• Text provided:
^^^^^^^^

But the overriding reality is that the two sides would have to defy myriad more immediate concerns and interests to achieve reunification. As a result, various peace initiatives have routinely devolved into disingenuous ploys (particularly by the North) to ease international pressure, please domestic constituencies, exact material concessions and vie for advantage in a 70-year zero-sum fight for peninsular supremacy. And there’s ample reason to doubt the North’s sincerity again. In all likelihood, Kim’s outreach this year is in pursuit of some combination of staving off a war with the Americans, driving a wedge between the U.S. and South Korea, easing sanctions pressure and stalling for time to overcome technical hurdles to the development of a reliable long-range nuclear deterrent. Already, the North is for all intents and purposes a nuclear power, and it’s keen to see how this power translates into diplomatic leverage, as well as to demonstrate that it can be trusted to act rationally with the bomb.

^^^^^^^^

• Given information:
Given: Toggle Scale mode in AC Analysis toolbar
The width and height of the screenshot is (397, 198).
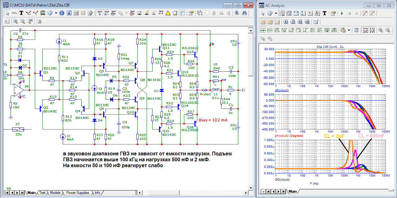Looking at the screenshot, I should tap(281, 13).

^^^^^^^^

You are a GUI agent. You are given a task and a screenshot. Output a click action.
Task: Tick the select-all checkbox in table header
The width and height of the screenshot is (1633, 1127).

^^^^^^^^

• Exercise task: Pull out the passage on Korean reunification from above and reproduce it in full, word for word, without the lines that follow it.

• Complete output:
But the overriding reality is that the two sides would have to defy myriad more immediate concerns and interests to achieve reunification. As a result, various peace initiatives have routinely devolved into disingenuous ploys (particularly by the North) to ease international pressure, please domestic constituencies, exact material concessions and vie for advantage in a 70-year zero-sum fight for peninsular supremacy. And there’s ample reason to doubt the North’s sincerity again. In all likelihood, Kim’s outreach this year is in pursuit of some combination of staving off a war with the Americans, driving a wedge between the U.S. and South Korea, easing sanctions pressure and stalling for time to overcome technical hurdles to the development of a reliable long-range nuclear deterrent. Already, the North is for all intents and purposes a nuclear power, and it’s keen to see how this power translates into diplomatic leverage, as well as to demonstrate that it can be trusted to act rationally with the bomb.